## About this exercise
Each entry below is to be printed verbatim.

[Pixel coordinate grounding data]
::::::

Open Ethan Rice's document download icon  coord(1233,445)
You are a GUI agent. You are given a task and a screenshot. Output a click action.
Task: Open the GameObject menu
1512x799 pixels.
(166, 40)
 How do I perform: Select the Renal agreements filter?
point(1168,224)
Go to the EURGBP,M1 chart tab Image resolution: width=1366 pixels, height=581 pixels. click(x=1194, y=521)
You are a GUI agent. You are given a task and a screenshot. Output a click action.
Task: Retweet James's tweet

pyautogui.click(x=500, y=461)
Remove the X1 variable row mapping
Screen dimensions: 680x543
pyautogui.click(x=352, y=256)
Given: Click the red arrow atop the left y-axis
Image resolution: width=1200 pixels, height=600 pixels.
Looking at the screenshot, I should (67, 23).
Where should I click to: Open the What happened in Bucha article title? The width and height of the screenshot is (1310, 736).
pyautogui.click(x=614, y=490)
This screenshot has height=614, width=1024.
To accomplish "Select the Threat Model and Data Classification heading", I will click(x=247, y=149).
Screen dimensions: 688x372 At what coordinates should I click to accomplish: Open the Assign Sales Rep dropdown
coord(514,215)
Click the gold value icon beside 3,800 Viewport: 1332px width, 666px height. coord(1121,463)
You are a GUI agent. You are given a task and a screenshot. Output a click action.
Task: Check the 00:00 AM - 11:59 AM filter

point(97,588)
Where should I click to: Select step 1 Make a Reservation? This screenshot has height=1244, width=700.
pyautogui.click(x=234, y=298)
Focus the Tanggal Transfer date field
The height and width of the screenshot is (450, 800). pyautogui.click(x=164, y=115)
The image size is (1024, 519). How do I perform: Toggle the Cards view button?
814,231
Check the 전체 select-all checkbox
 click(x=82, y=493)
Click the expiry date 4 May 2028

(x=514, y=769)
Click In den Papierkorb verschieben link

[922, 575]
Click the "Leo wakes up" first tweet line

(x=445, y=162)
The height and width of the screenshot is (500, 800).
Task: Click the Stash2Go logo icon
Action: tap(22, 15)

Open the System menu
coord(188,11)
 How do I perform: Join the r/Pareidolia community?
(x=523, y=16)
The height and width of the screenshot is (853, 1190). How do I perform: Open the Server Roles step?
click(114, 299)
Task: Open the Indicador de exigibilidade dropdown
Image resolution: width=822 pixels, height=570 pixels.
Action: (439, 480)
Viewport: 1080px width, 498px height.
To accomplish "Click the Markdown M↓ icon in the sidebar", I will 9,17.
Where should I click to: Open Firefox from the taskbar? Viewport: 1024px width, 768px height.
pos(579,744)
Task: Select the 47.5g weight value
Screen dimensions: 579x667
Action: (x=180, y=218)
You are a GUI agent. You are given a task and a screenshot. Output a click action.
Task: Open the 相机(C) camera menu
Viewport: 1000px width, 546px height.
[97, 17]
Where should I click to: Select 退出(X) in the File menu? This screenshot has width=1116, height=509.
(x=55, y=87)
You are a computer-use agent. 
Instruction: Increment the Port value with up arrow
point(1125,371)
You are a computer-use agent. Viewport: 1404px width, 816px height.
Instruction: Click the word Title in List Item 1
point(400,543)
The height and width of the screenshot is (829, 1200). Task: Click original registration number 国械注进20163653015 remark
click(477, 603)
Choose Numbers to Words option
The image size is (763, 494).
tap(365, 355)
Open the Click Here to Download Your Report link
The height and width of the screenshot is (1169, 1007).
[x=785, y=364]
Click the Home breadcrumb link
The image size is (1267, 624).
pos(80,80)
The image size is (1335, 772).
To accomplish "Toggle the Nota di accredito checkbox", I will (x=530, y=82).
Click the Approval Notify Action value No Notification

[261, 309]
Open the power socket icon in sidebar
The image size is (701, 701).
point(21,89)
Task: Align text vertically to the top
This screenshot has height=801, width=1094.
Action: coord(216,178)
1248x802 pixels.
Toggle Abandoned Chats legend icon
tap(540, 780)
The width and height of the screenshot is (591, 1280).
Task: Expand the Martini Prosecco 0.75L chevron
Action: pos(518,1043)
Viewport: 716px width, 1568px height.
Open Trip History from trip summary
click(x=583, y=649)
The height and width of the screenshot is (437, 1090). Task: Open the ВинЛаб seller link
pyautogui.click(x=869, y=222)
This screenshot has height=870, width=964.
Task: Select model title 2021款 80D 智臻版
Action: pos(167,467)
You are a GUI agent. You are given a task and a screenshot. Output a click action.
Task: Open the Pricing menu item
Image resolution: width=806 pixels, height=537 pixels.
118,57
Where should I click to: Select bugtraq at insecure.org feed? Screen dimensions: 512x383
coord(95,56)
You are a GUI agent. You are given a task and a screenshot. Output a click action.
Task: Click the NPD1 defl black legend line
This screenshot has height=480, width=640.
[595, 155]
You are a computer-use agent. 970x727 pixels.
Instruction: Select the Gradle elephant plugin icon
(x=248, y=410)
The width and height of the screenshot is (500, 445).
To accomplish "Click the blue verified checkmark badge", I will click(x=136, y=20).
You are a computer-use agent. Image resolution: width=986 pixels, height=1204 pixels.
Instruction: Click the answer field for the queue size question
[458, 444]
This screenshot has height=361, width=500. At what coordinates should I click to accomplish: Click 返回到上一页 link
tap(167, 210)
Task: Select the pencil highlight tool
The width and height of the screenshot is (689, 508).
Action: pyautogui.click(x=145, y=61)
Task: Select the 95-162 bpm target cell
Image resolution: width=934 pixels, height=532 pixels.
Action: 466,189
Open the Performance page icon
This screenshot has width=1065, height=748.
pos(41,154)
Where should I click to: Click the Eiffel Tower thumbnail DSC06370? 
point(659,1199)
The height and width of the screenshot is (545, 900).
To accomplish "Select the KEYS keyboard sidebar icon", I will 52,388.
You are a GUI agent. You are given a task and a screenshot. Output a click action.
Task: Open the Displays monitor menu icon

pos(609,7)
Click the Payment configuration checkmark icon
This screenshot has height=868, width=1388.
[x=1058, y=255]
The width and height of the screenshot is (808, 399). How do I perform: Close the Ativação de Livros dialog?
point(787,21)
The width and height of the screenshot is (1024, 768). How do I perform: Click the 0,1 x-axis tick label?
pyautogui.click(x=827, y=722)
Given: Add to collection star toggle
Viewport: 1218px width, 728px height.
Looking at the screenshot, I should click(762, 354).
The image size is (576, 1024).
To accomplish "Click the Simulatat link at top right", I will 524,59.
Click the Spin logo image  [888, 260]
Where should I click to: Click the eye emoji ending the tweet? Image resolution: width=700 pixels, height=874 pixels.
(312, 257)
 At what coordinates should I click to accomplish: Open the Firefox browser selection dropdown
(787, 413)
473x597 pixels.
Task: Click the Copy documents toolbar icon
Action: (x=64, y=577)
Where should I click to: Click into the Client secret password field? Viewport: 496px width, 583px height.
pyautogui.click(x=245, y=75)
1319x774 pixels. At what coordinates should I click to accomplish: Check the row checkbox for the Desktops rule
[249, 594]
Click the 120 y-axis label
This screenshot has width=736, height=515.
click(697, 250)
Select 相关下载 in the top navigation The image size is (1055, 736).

::::::

## Exercise solution
Open Ethan Rice's document download icon  coord(1233,445)
You are a GUI agent. You are given a task and a screenshot. Output a click action.
Task: Open the GameObject menu
1512x799 pixels.
(166, 40)
 How do I perform: Select the Renal agreements filter?
point(1168,224)
Go to the EURGBP,M1 chart tab Image resolution: width=1366 pixels, height=581 pixels. click(x=1194, y=521)
You are a GUI agent. You are given a task and a screenshot. Output a click action.
Task: Retweet James's tweet

pyautogui.click(x=500, y=461)
Remove the X1 variable row mapping
Screen dimensions: 680x543
pyautogui.click(x=352, y=256)
Given: Click the red arrow atop the left y-axis
Image resolution: width=1200 pixels, height=600 pixels.
Looking at the screenshot, I should (67, 23).
Where should I click to: Open the What happened in Bucha article title? The width and height of the screenshot is (1310, 736).
pyautogui.click(x=614, y=490)
This screenshot has height=614, width=1024.
To accomplish "Select the Threat Model and Data Classification heading", I will click(x=247, y=149).
Screen dimensions: 688x372 At what coordinates should I click to accomplish: Open the Assign Sales Rep dropdown
coord(514,215)
Click the gold value icon beside 3,800 Viewport: 1332px width, 666px height. coord(1121,463)
You are a GUI agent. You are given a task and a screenshot. Output a click action.
Task: Check the 00:00 AM - 11:59 AM filter

point(97,588)
Where should I click to: Select step 1 Make a Reservation? This screenshot has height=1244, width=700.
pyautogui.click(x=234, y=298)
Focus the Tanggal Transfer date field
The height and width of the screenshot is (450, 800). pyautogui.click(x=164, y=115)
The image size is (1024, 519). How do I perform: Toggle the Cards view button?
814,231
Check the 전체 select-all checkbox
 click(x=82, y=493)
Click the expiry date 4 May 2028

(x=514, y=769)
Click In den Papierkorb verschieben link

[922, 575]
Click the "Leo wakes up" first tweet line

(x=445, y=162)
The height and width of the screenshot is (500, 800).
Task: Click the Stash2Go logo icon
Action: tap(22, 15)

Open the System menu
coord(188,11)
 How do I perform: Join the r/Pareidolia community?
(x=523, y=16)
The height and width of the screenshot is (853, 1190). How do I perform: Open the Server Roles step?
click(114, 299)
Task: Open the Indicador de exigibilidade dropdown
Image resolution: width=822 pixels, height=570 pixels.
Action: (439, 480)
Viewport: 1080px width, 498px height.
To accomplish "Click the Markdown M↓ icon in the sidebar", I will 9,17.
Where should I click to: Open Firefox from the taskbar? Viewport: 1024px width, 768px height.
pos(579,744)
Task: Select the 47.5g weight value
Screen dimensions: 579x667
Action: (x=180, y=218)
You are a GUI agent. You are given a task and a screenshot. Output a click action.
Task: Open the 相机(C) camera menu
Viewport: 1000px width, 546px height.
[97, 17]
Where should I click to: Select 退出(X) in the File menu? This screenshot has width=1116, height=509.
(x=55, y=87)
You are a computer-use agent. 
Instruction: Increment the Port value with up arrow
point(1125,371)
You are a computer-use agent. Viewport: 1404px width, 816px height.
Instruction: Click the word Title in List Item 1
point(400,543)
The height and width of the screenshot is (829, 1200). Task: Click original registration number 国械注进20163653015 remark
click(477, 603)
Choose Numbers to Words option
The image size is (763, 494).
tap(365, 355)
Open the Click Here to Download Your Report link
The height and width of the screenshot is (1169, 1007).
[x=785, y=364]
Click the Home breadcrumb link
The image size is (1267, 624).
pos(80,80)
The image size is (1335, 772).
To accomplish "Toggle the Nota di accredito checkbox", I will (x=530, y=82).
Click the Approval Notify Action value No Notification

[261, 309]
Open the power socket icon in sidebar
The image size is (701, 701).
point(21,89)
Task: Align text vertically to the top
This screenshot has height=801, width=1094.
Action: coord(216,178)
1248x802 pixels.
Toggle Abandoned Chats legend icon
tap(540, 780)
The width and height of the screenshot is (591, 1280).
Task: Expand the Martini Prosecco 0.75L chevron
Action: pos(518,1043)
Viewport: 716px width, 1568px height.
Open Trip History from trip summary
click(x=583, y=649)
The height and width of the screenshot is (437, 1090). Task: Open the ВинЛаб seller link
pyautogui.click(x=869, y=222)
This screenshot has height=870, width=964.
Task: Select model title 2021款 80D 智臻版
Action: pos(167,467)
You are a GUI agent. You are given a task and a screenshot. Output a click action.
Task: Open the Pricing menu item
Image resolution: width=806 pixels, height=537 pixels.
118,57
Where should I click to: Select bugtraq at insecure.org feed? Screen dimensions: 512x383
coord(95,56)
You are a GUI agent. You are given a task and a screenshot. Output a click action.
Task: Click the NPD1 defl black legend line
This screenshot has height=480, width=640.
[595, 155]
You are a computer-use agent. 970x727 pixels.
Instruction: Select the Gradle elephant plugin icon
(x=248, y=410)
The width and height of the screenshot is (500, 445).
To accomplish "Click the blue verified checkmark badge", I will click(x=136, y=20).
You are a computer-use agent. Image resolution: width=986 pixels, height=1204 pixels.
Instruction: Click the answer field for the queue size question
[458, 444]
This screenshot has height=361, width=500. At what coordinates should I click to accomplish: Click 返回到上一页 link
tap(167, 210)
Task: Select the pencil highlight tool
The width and height of the screenshot is (689, 508).
Action: pyautogui.click(x=145, y=61)
Task: Select the 95-162 bpm target cell
Image resolution: width=934 pixels, height=532 pixels.
Action: 466,189
Open the Performance page icon
This screenshot has width=1065, height=748.
pos(41,154)
Where should I click to: Click the Eiffel Tower thumbnail DSC06370? 
point(659,1199)
The height and width of the screenshot is (545, 900).
To accomplish "Select the KEYS keyboard sidebar icon", I will 52,388.
You are a GUI agent. You are given a task and a screenshot. Output a click action.
Task: Open the Displays monitor menu icon

pos(609,7)
Click the Payment configuration checkmark icon
This screenshot has height=868, width=1388.
[x=1058, y=255]
The width and height of the screenshot is (808, 399). How do I perform: Close the Ativação de Livros dialog?
point(787,21)
The width and height of the screenshot is (1024, 768). How do I perform: Click the 0,1 x-axis tick label?
pyautogui.click(x=827, y=722)
Given: Add to collection star toggle
Viewport: 1218px width, 728px height.
Looking at the screenshot, I should click(762, 354).
The image size is (576, 1024).
To accomplish "Click the Simulatat link at top right", I will 524,59.
Click the Spin logo image  [888, 260]
Where should I click to: Click the eye emoji ending the tweet? Image resolution: width=700 pixels, height=874 pixels.
(312, 257)
 At what coordinates should I click to accomplish: Open the Firefox browser selection dropdown
(787, 413)
473x597 pixels.
Task: Click the Copy documents toolbar icon
Action: (x=64, y=577)
Where should I click to: Click into the Client secret password field? Viewport: 496px width, 583px height.
pyautogui.click(x=245, y=75)
1319x774 pixels. At what coordinates should I click to accomplish: Check the row checkbox for the Desktops rule
[249, 594]
Click the 120 y-axis label
This screenshot has width=736, height=515.
click(697, 250)
Select 相关下载 in the top navigation The image size is (1055, 736).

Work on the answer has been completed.